Police reform not only requires action from the federal government, but also requires the community to hold officers accountable, according to Christy E. Lopez, UT School of Law’s current G. Rollie White Public Interest Scholar.

Lopez, the deputy chief of the special litigation section in the U.S. Department of Justice’s Civil Rights Division, said Tuesday the public entrusts officers with the authority of the law, and it is up to the community to ensure these powers are not misused. Lopez also said the Department of Justice has come to understand the importance of public involvement with resolutions to police misconduct through investigations in her field. It is up to each community to vote to adopt resolutions suggested by the Department, after it thoroughly investigates the city’s police department.

“We are recognizing that real meaningful community engagement has to be part of any remedy,” Lopez said. “… We need local communities to speak out in favor of fair treatment, we need grassroots activism.”

Lopez is a national expert on policing, and one of the authors of the Department of Justice’s recent investigative report on police misconduct in Ferguson, Missouri. Lopez said the law has gaps between what officers are authorized to do versus what they should do, and this presents a challenge that can be overcome by working to reform laws. 

“Just because the law gives the officer the legal right to do something, doesn’t mean it would be the right thing to do,” Lopez said. “It’s another way of saying use your discretion wisely.”

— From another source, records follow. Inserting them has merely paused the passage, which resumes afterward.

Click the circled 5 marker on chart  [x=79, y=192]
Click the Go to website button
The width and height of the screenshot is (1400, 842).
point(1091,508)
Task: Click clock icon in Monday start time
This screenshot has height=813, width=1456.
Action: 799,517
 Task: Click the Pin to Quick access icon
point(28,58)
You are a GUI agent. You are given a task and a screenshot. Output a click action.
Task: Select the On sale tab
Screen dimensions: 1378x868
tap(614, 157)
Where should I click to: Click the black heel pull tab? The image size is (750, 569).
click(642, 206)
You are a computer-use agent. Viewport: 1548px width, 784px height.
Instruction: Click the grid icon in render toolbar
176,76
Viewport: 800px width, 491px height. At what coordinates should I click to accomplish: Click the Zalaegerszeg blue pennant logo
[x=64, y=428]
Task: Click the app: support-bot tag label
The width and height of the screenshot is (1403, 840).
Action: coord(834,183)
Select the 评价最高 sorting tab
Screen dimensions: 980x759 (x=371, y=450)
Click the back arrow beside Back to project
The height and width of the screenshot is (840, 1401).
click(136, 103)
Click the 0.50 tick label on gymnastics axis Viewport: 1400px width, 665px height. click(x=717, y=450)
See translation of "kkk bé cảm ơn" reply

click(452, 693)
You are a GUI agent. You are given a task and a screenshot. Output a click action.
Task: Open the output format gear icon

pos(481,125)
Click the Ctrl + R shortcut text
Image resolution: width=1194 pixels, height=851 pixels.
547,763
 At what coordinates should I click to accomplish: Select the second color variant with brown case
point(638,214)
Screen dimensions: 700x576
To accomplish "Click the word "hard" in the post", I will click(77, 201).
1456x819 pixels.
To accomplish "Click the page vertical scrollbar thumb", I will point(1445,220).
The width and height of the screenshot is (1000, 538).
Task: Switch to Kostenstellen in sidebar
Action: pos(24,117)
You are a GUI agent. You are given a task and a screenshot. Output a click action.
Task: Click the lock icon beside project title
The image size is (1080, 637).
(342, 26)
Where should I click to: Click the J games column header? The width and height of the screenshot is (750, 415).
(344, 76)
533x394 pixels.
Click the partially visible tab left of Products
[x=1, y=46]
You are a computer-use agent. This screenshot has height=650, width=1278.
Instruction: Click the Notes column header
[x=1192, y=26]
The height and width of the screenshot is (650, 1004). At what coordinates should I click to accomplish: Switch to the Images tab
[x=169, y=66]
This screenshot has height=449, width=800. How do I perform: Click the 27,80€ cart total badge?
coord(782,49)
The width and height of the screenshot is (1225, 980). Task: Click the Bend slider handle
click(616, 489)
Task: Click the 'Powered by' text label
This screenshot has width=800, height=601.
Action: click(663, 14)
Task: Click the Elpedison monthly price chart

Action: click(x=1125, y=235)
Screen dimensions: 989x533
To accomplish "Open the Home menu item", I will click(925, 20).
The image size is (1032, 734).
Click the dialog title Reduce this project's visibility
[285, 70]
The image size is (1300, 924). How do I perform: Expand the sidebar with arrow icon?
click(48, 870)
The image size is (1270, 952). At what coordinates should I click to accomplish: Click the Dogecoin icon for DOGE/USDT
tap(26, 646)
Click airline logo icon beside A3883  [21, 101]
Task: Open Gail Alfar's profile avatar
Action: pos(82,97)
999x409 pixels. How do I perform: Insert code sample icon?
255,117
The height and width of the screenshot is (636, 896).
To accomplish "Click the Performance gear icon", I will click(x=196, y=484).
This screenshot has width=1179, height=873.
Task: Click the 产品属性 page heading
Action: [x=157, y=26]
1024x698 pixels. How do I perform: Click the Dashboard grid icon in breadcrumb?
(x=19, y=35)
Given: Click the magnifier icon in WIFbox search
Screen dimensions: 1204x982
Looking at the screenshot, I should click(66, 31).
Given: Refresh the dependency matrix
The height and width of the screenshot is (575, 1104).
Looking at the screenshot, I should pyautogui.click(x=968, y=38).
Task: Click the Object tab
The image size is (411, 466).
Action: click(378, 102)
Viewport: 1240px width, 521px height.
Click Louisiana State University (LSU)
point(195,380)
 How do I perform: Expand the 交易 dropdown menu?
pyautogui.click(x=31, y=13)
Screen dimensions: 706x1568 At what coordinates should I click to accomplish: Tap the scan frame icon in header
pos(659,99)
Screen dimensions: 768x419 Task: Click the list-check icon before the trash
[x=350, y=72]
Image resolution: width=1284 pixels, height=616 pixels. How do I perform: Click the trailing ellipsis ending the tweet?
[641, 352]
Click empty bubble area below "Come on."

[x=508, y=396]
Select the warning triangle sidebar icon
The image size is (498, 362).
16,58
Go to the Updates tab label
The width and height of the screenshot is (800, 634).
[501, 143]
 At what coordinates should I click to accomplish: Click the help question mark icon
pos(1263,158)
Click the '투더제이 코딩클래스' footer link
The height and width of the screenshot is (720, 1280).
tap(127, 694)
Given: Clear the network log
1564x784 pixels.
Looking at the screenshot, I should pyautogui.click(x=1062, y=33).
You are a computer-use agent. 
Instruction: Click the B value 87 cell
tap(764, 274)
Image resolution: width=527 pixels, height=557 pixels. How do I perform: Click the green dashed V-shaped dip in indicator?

Helen Gaebler, senior research attorney for the William Wayne Justice Center for Public Interest Law, said Lopez provided valuable insight from her experience with matters very present in the media.

“The work she does around policing and civil rights is particularly timely and a pressing issue for our community,” Gaebler said.

Social work graduate student Autoosa Abadi said she thought the speech could have delved deeper into the complicated issue, but said she felt the speech was a good overview of what the Department of Justice is doing to resolve the problem of police misconduct.

“It seems like it was a very short speech and it’s a very big topic to cover everything,” Abadi said. “In just 40 minutes, there’s only so much you can cover. She did a very good job covering the surface of the issues and her recommendations. It’s a very complex conversation.”